The world of insurance scores is even more diverse. No one formula dominates this industry, as FICO does lending, and many of the largest insurers have their own proprietary scores. Seeing these numbers could start to peel back the mystery of insurance scoring, just as access to FICO scores a decade ago started cracking open the credit-scoring vault. As more people learned their FICOs and how important they were, the pressure mounted for the score's creators to disclose more about how they worked, and today we know far more about the inner machinery.

Another point about the amendment is that it would cut out the credit bureaus, the companies that have made getting your free annual credit reports so confusing in the first place..

The bureaus that run the federally mandated site, AnnualCreditReport.com (the ONLY site giving you completely free credit reports one time per year), hammer consumers with advertisements trying to encourage the purchase of credit scores and credit monitoring, when, in fact, you're just trying to get your free reports.

And some operate look-alike sites that appear to cash in on consumer confusion about where to get free reports.

Rather than giving bureaus another opportunity to profit on your financial information and confuse you in the process, the amendment would put the responsibili Credit report ty on the insurer or lender that was evaluating you. These companies are already required to send you a notice that provides free access to the credit report used in making an "adverse action," or decision, against you. The amendment would add the requirement that you be supplied with the score used.

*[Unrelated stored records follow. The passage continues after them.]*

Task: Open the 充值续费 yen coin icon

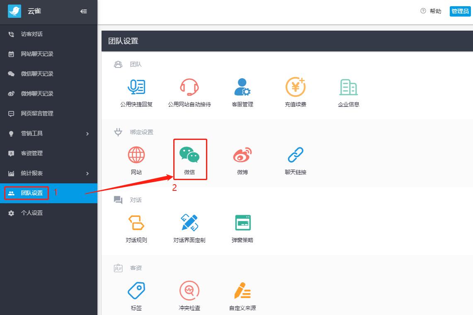Action: click(295, 87)
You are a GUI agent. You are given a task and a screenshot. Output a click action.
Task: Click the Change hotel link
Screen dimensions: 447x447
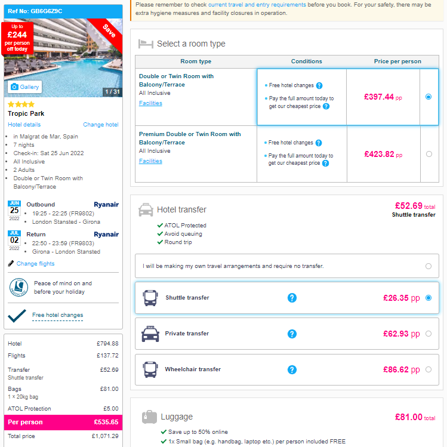101,125
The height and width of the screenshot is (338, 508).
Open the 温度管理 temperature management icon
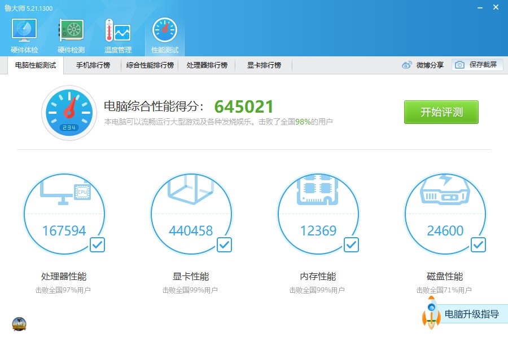[117, 31]
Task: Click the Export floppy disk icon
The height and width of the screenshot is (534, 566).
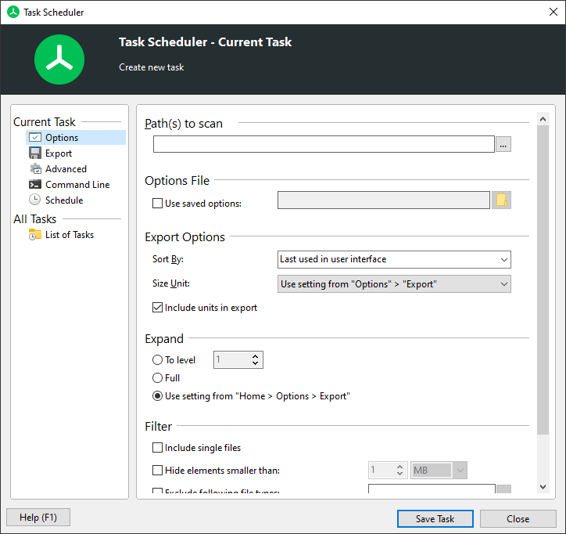Action: click(x=35, y=153)
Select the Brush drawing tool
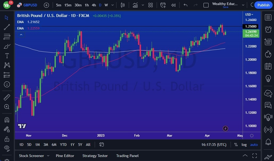This screenshot has width=274, height=161. click(7, 46)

A little less than advertised
There's one area where the amendment's promoters have tripped a bit, and that's in touting this as helpful to people who are looking for work. The wording says people would have a right to a score if the information in their credit reports was used against them, but employers don't look at scores- they typically look only at credit reports, so no scores would be generated in those cases. Using credit to discriminate in employment is a hot issue- as Weston has written about before- but this amendment wouldn't fix that problem.

Other than that, this could be a monumentally big win for consumers, and that's always a step in the right direction!